* **本文**:

さらに桔平の容態が悪く、ここ二週間が山で予断を許さない状況であることを医師に聞かされます。

部屋に戻った由加利は桔平の持ち物をあさり、桔平が勤めているであろう、病院の名札を発見します。それを持って、病院に行き看護師の女性に問い合わせますが、「そのような人はいない」との答え。
先日、由加利のもとを訪れた警察官の元へ行き、桔平の身元を調べてほしいと懇願しますが、「早いうちにわかって良かった」と相手にしてくれません。
 

 
出会いの時、高いヒールの靴を履いていた自分が歩いて会社に戻ることを知った桔平は、裸足になってしまうことも厭わず、履いていたスニーカーを由加利に差し出したことを思い出していました。
名前を聞いた由加利に「小出です。」と答えた桔平であったが、それは見上げると目に映るビルの名前であったことに今にして気づきます。

意を決した由加利は部屋に戻り、桔平の持ち物を処分しようとします。その際、桔平が大切にしていたフィギュアを見つけた由加利は、踏みつけてこわそうとしますが、逆に裸足の自身の足を痛め、再び桔平との生活を思い出します。

桔平のことが忘れられない由加利は親友の叔父にあたる探偵の海原匠(吉田鋼太郎)の元へ行き、桔平の身元調査を依頼します。
 


依頼を受けた海原は聞き込みを開始しますが、ある日、桔平が行きつけの喫茶店に勤め、桔平に思いを寄せるゴスロリファッションのストーカー心葉(川栄李奈)に出会います。

心葉の証言から桔平が使用していたパソコンを手に入れた海原と由加利はそのパソコンの中の桔平の手掛かりを探し始めます。

すると何かの日にちを表すパスワードに守られて700ページを超える書きかけの小説を発見します。

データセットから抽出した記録
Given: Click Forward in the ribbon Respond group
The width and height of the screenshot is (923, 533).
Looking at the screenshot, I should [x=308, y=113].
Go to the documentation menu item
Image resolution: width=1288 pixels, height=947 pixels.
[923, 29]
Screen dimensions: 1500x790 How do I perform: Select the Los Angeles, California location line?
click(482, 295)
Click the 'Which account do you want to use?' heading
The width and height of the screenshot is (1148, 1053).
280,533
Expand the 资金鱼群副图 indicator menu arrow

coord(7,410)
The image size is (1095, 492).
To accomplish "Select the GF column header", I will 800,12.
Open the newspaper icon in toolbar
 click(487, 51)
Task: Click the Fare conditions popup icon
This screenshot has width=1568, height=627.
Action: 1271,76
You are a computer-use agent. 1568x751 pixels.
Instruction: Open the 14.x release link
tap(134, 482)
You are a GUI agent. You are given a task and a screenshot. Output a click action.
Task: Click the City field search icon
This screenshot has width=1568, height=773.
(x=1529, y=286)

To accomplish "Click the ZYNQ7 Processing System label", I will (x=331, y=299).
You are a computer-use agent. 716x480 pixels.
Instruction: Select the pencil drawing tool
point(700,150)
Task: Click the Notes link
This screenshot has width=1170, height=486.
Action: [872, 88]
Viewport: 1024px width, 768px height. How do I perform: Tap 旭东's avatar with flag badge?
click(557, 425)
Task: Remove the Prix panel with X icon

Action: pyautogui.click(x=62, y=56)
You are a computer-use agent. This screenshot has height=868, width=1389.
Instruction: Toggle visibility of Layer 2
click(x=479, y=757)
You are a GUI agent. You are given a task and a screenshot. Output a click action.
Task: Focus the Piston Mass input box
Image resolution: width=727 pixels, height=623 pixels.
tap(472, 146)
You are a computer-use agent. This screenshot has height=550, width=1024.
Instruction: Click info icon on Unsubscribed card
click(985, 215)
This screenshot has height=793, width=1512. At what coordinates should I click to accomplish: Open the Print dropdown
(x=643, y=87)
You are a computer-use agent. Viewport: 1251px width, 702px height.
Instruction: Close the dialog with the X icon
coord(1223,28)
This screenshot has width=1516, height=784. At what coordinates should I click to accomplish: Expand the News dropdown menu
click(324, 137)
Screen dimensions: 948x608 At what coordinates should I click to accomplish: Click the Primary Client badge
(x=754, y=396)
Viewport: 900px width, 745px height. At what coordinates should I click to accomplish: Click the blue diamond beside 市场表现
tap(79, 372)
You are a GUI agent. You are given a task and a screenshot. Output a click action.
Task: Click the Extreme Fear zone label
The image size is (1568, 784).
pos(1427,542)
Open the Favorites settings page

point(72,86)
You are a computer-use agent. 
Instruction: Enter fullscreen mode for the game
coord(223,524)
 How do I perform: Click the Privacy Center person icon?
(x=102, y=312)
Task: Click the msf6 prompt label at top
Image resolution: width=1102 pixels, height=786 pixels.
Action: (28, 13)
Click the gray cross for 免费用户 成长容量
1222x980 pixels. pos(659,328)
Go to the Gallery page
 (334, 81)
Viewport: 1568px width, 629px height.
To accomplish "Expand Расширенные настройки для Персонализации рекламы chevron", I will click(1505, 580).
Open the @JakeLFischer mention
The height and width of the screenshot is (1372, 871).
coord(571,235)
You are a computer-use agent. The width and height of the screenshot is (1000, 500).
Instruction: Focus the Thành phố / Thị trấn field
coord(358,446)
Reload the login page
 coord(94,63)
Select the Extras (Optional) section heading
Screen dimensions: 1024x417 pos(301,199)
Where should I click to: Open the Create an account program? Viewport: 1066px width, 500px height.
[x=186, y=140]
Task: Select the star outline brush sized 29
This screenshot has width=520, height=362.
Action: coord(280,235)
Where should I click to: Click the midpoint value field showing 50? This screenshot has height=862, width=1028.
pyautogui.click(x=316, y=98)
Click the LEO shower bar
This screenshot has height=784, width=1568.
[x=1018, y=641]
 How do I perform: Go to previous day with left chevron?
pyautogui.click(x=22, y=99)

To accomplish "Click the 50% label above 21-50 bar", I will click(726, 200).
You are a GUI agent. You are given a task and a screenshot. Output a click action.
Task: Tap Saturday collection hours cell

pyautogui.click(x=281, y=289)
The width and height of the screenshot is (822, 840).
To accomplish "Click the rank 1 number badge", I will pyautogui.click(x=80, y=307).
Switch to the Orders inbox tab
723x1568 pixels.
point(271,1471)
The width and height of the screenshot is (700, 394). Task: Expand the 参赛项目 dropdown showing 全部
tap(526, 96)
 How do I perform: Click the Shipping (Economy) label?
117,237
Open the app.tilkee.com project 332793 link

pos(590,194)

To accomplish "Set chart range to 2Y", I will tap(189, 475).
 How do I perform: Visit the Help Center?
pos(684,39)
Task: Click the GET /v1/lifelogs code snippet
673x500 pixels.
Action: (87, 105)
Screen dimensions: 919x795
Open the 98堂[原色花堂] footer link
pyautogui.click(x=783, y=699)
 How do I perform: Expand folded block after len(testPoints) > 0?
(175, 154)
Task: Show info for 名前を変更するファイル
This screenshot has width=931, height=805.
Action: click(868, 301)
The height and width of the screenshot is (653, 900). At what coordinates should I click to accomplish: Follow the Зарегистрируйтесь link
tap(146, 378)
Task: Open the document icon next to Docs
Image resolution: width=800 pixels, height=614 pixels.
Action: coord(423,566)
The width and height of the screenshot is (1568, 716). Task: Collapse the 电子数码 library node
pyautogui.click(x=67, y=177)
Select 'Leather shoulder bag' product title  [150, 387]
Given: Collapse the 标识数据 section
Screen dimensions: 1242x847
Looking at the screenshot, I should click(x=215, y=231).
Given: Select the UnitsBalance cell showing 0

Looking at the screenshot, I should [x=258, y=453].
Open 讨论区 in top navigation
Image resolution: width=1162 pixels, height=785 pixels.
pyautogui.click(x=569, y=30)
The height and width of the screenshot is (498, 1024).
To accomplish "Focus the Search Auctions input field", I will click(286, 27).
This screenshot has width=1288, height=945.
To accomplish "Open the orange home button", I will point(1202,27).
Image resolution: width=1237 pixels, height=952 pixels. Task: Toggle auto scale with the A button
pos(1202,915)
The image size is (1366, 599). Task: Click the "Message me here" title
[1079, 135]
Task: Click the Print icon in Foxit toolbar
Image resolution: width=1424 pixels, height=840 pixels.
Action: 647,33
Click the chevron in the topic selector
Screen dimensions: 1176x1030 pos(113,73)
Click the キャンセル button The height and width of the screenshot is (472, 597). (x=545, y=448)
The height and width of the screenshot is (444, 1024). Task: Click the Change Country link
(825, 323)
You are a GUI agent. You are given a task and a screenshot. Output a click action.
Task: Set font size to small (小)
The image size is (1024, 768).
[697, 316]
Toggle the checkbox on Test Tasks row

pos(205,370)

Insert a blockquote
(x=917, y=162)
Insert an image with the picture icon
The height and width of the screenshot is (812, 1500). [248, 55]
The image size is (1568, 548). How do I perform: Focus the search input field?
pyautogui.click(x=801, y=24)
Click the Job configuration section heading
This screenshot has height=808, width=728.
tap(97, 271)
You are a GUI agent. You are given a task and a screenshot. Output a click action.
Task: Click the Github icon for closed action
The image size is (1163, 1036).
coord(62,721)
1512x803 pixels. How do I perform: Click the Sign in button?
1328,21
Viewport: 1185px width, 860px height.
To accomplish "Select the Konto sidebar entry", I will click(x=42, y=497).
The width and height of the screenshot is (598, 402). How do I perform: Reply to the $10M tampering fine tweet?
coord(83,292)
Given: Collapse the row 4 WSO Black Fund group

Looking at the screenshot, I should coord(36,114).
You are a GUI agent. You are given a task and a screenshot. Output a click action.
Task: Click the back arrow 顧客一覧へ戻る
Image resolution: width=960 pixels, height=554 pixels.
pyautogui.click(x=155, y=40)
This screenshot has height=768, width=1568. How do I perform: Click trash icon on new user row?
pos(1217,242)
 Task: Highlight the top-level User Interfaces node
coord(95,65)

* **読んで活用**:
a - あらすじについて、次の問いに答えよ。
(i) 由加利が病院で看護師の女性に問い合わせたとき、どのような答えが返ってきたか。
(ii) 探偵の海原匠は、由加利の親友から見てどのような続柄の人物か。
(iii) パソコンの中で見つかった書きかけの小説は、何ページを超えるか。
b - あらすじの「桔平のことが忘れられない由加」から「平の手掛かりを探し始めます。」までを、一字一句変えずに書き写してください。

* **解答例**:
a -
(i) 「そのような人はいない」
(ii) 叔父
(iii) 700ページ

b -
桔平のことが忘れられない由加利は親友の叔父にあたる探偵の海原匠(吉田鋼太郎)の元へ行き、桔平の身元調査を依頼します。
 


依頼を受けた海原は聞き込みを開始しますが、ある日、桔平が行きつけの喫茶店に勤め、桔平に思いを寄せるゴスロリファッションのストーカー心葉(川栄李奈)に出会います。

心葉の証言から桔平が使用していたパソコンを手に入れた海原と由加利はそのパソコンの中の桔平の手掛かりを探し始めます。